Art. 27 Renvoi devant la Cour d'appel
1 Si le montant litigieux excède 20 000 F, les parties peuvent, par déclaration écrite protocolée au procès-verbal et signée par elles, ou par convention signée et déposée au greffe dans les 10 jours suivant l'audience de conciliation, décider d'un commun accord de porter le litige directement devant la Cour d'appel. La cause lui est alors transmise d'office.
2 Les dispositions concernant la procédure devant la Cour d'appel sont applicables. La demande est soumise à émolument.
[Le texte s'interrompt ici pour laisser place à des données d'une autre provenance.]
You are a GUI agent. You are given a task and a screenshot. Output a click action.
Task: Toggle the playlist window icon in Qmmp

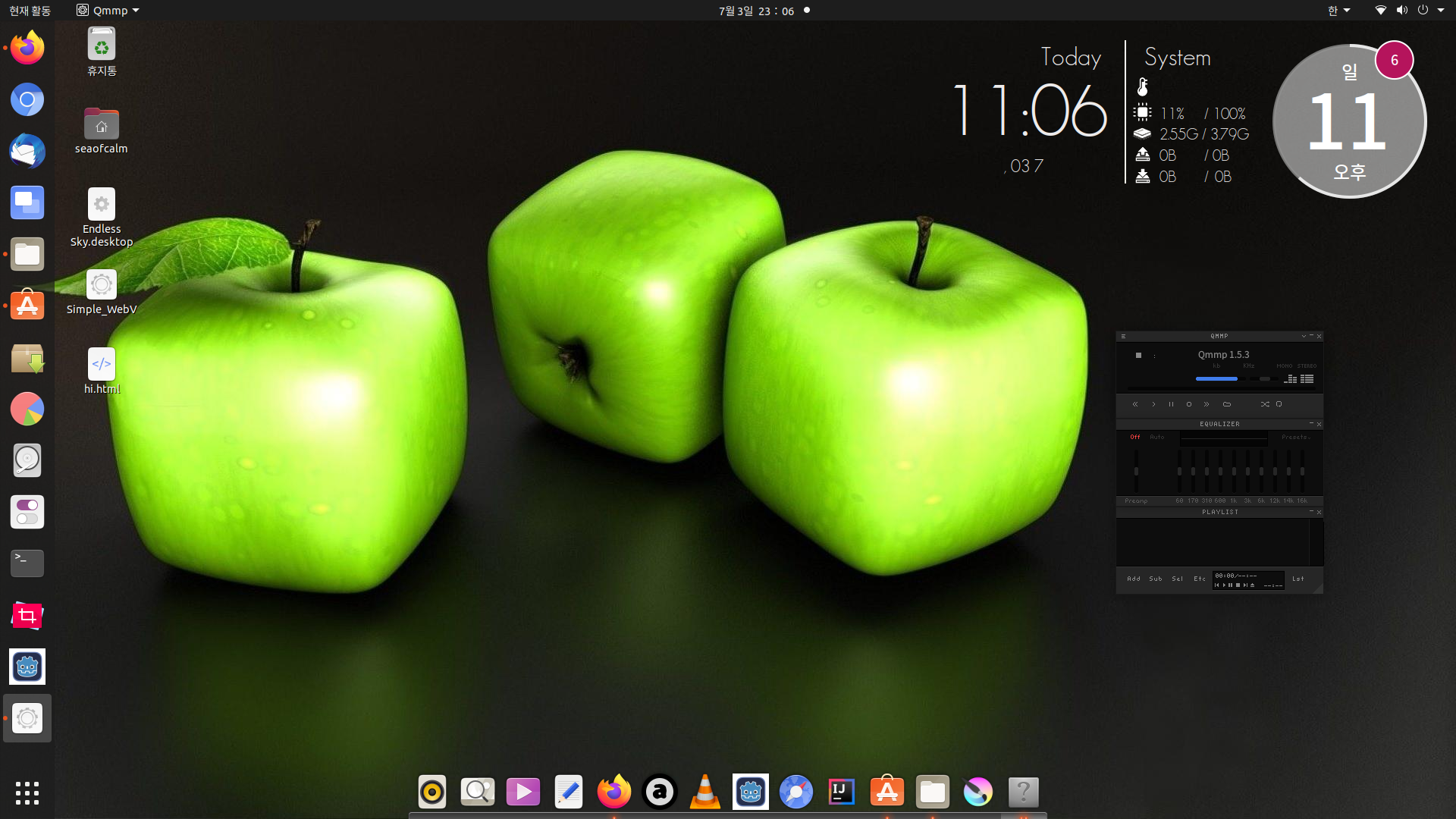coord(1307,378)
Il est procédé à un échange de mémoires, chaque partie disposant d'un délai de 30 jours.
Art. 28 Déclarations en conciliation
Lorsque la cause est renvoyée devant le tribunal ou la Cour d'appel, aucune des parties ne peut se prévaloir dans la suite du procès de ce qui a été déclaré à l'audience de conciliation, soit par les parties, soit par le conciliateur.
Art. 29 Maxime d'office
Le tribunal établit d'office les faits, sans être limité par les offres de preuve des parties.
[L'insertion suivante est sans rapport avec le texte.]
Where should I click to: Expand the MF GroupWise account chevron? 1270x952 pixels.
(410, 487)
Art. 30 Réponse à la demande
Le défendeur dispose d'un délai de 30 jours dès l'audience de conciliation pour répondre par écrit à la demande, avec autant de copies qu'il y a de parties.
Art. 31 Citation
1 Dans les 10 jours qui suivent, le greffe cite les parties, par lettre recommandée, à comparaître à bref délai devant le tribunal.
2 Les parties qui veulent faire entendre des témoins en déposent la liste au greffe 15 jours au moins avant l'audience.
3 Des pièces supplémentaires doivent être déposées dans le même délai.
4 Les parties sont informées des délais mentionnés aux articles 30 et 31, alinéa 2 par la remise d'un formulaire lors de l'audience de conciliation. En cas d'absence du défendeur, ce document lui est adressé par lettre recommandée.
5 Les témoins mentionnés sur les listes des parties sont cités par le greffe, sauf s'ils sont domiciliés hors de Suisse. Dans ce cas, il appartient à la partie qui requiert leur audition de les amener devant le tribunal.
6 Les parties peuvent, le cas échéant, requérir des commissions rogatoires pour le juge du lieu, conformément aux dispositions du concordat sur l'entraide judiciaire en matière civile des 26 avril et 8/9 novembre 1974, et des conventions internationales en la matière. Le tribunal statue sur la requête.
Art. 32 Audition des parties
1 Les parties exposent leurs arguments hors la présence des témoins et, en règle générale, avant l'audition de ceux-ci.
2 Un procès-verbal résumant leurs déclarations est dressé par le greffier sous la dictée du président ; il en est donné lecture aux parties qui peuvent exiger la modification et la rectification des passages qui n'expriment pas fidèlement leurs dires.
3 Les parties signent ensuite le procès-verbal ; si l'une d'elles ne peut signer, il en est fait mention.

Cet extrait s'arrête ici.